I just verified. This field is called "Class Year" in the Meet Manager GUI.
| swimmer.unparsed_d1_col_100 = extract(line, 100, 2) or None | |
| swimmer.class_year = extract(line, 100, 2) or None |
There was a problem hiding this comment.
Yes I thought in naming it that, but it is not a 100% class_year, for non HS meets it shows other data. We can keep it class_year if you prefer.
There was a problem hiding this comment.
Here's the breakdown — D1 cols 100–101 across my hy3 files (~9.5M records):
| Bucket | Count | What it is |
|---|---|---|
| (blank) | 8,951,793 | The vast majority — club/age-group meets don't populate it |
class Fr/So/Jr/Sr |
321,769 | The HS school class (what we capture) |
numeric 9–12 |
144,954 | Ambiguous — grade in numeric-HS meets, but mostly 9–12-year-old ages in age-group meets |
| numeric other | 63,636 | Swimmer age — 5,6,7,8, teens 13–18, etc. |
numeric 20–30 |
13,685 | Graduation year (26, 25, 21 = class-of-YYYY) |
| other alpha/mixed | 28,165 | misc codes (MS, WC, Mi, F2, bare A/B) |
| @@ -29,6 +29,9 @@ def d1_parser( | |||
| # unparsed_d1_col_125: col 125 (1 char).

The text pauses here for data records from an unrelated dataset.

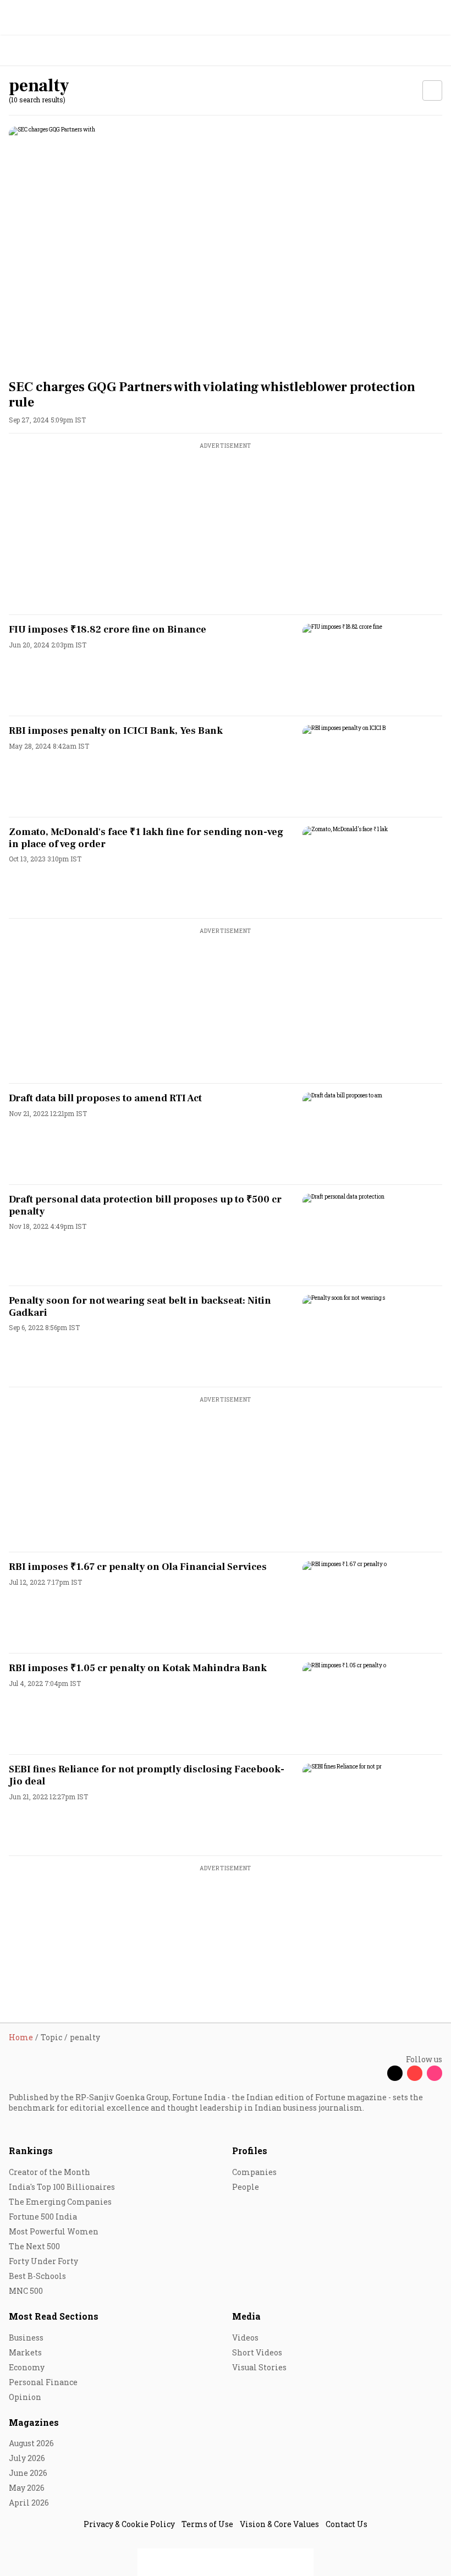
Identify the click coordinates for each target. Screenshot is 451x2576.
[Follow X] (395, 2073)
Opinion (25, 2397)
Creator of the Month (49, 2172)
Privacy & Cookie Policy (129, 2524)
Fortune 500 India (43, 2216)
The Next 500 (34, 2246)
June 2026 (28, 2473)
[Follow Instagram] (434, 2073)
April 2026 (29, 2502)
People (245, 2187)
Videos (245, 2337)
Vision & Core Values (279, 2524)
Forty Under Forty (43, 2261)
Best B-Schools (37, 2276)
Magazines (34, 2422)
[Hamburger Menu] (435, 51)
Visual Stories (259, 2367)
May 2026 (27, 2487)
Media (246, 2316)
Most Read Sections (53, 2316)
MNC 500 (26, 2291)
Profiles (249, 2150)
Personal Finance (43, 2382)
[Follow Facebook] (375, 2073)
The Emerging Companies (60, 2201)
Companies (254, 2172)
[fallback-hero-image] (225, 248)
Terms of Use (207, 2524)
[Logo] (34, 51)
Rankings (31, 2150)
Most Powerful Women (53, 2231)
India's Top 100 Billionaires (62, 2187)
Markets (25, 2352)
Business (26, 2337)
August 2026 (31, 2443)
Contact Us (346, 2524)
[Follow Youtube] (414, 2073)
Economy (27, 2367)
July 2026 (27, 2458)
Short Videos (257, 2352)
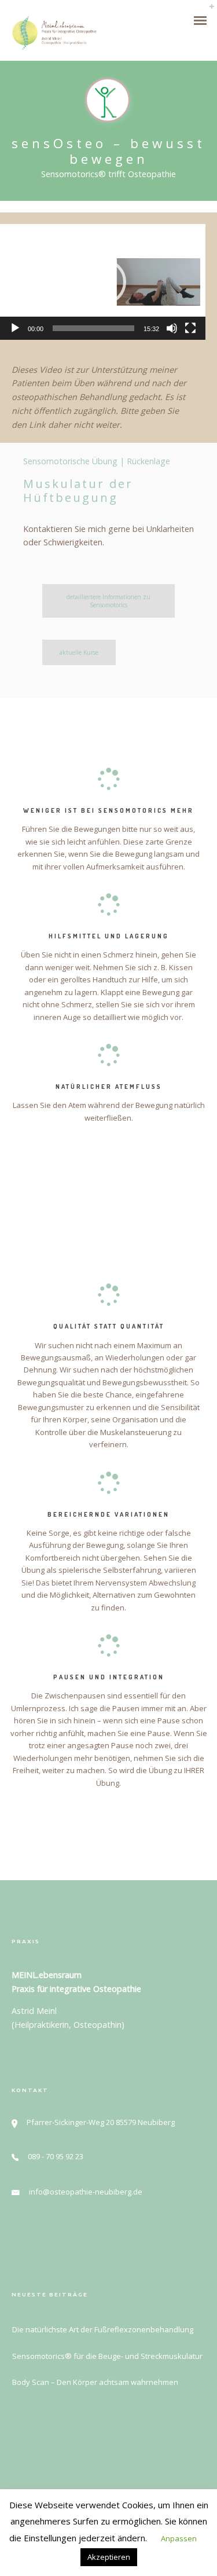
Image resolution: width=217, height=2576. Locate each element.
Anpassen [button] (179, 2538)
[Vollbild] (190, 328)
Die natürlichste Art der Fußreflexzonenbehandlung (102, 2329)
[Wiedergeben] (15, 328)
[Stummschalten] (172, 328)
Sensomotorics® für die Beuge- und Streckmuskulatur (107, 2356)
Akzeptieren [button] (108, 2557)
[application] (102, 282)
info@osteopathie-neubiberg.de (85, 2191)
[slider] (93, 328)
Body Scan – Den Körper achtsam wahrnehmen (95, 2382)
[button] (103, 282)
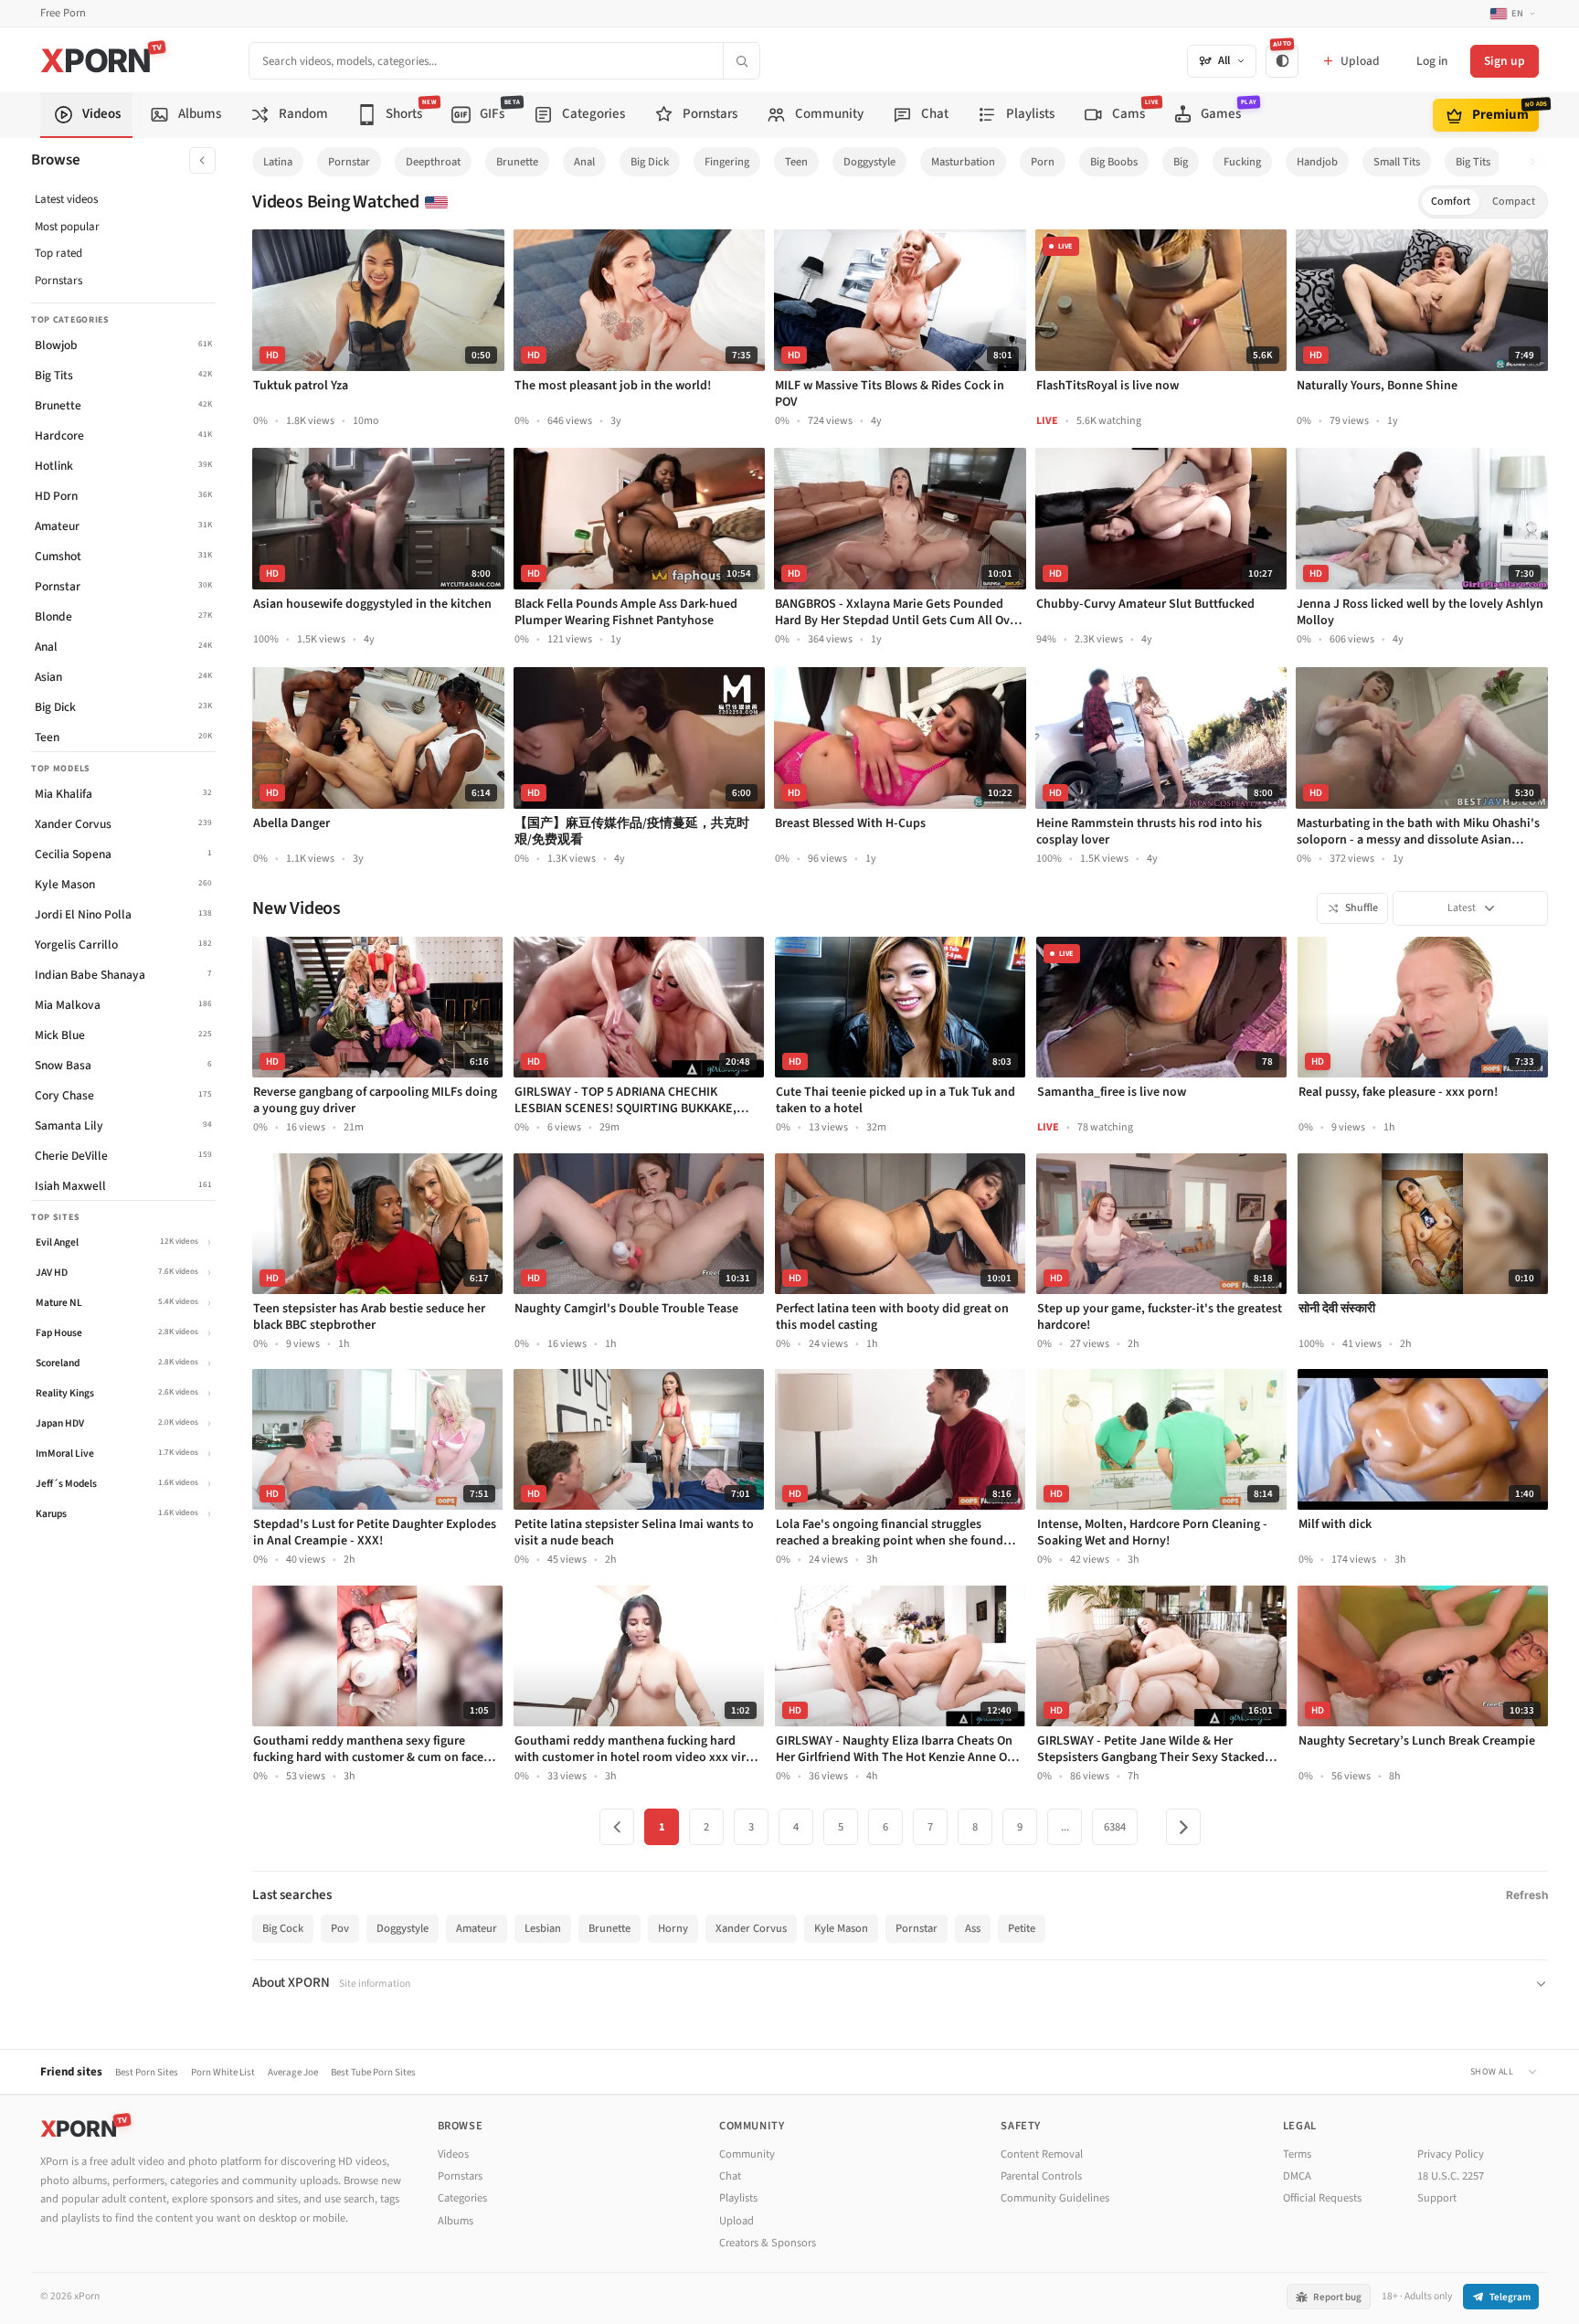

Observed: 'N' or blank; semantics unverified. | |||
| swimmer.citizenship = extract(line, 113, 3) or None | |||
| swimmer.unparsed_d1_col_125 = extract(line, 125, 1) or None | |||
There was a problem hiding this comment.
I did some digging on this, every file I have has it set to N.
There was a problem hiding this comment.
Yes, I couldn't find figure out what is the N in some meets.
Capture D1 columns 100–101 (
unparsed_d1_col_100)Adds capture of the 2-character field at D1 columns 100–101, currently dropped by
d1_parser.In high-school Hy-Tek meet exports this field holds the swimmer's school class —
Fr/So/Jr/Sr(case varies across Hy-Tek versions). In club/age-group exports the same columns hold other data or are blank, so — likeunparsed_d1_col_125— it's surfaced under a deliberately neutral name and left for the consumer to interpret rather than asserting a fixed meaning.This mirrors the existing
citizenship/unparsed_d1_col_125additions: one field on theSwimmerschema plus oneextract(line, 100, 2) or Noneline ind1_parser. Verified against real high-school result files (the tokens land exactly at cols 100–101 across MM2–MM5 exports).No behavior change for existing fields; purely additive.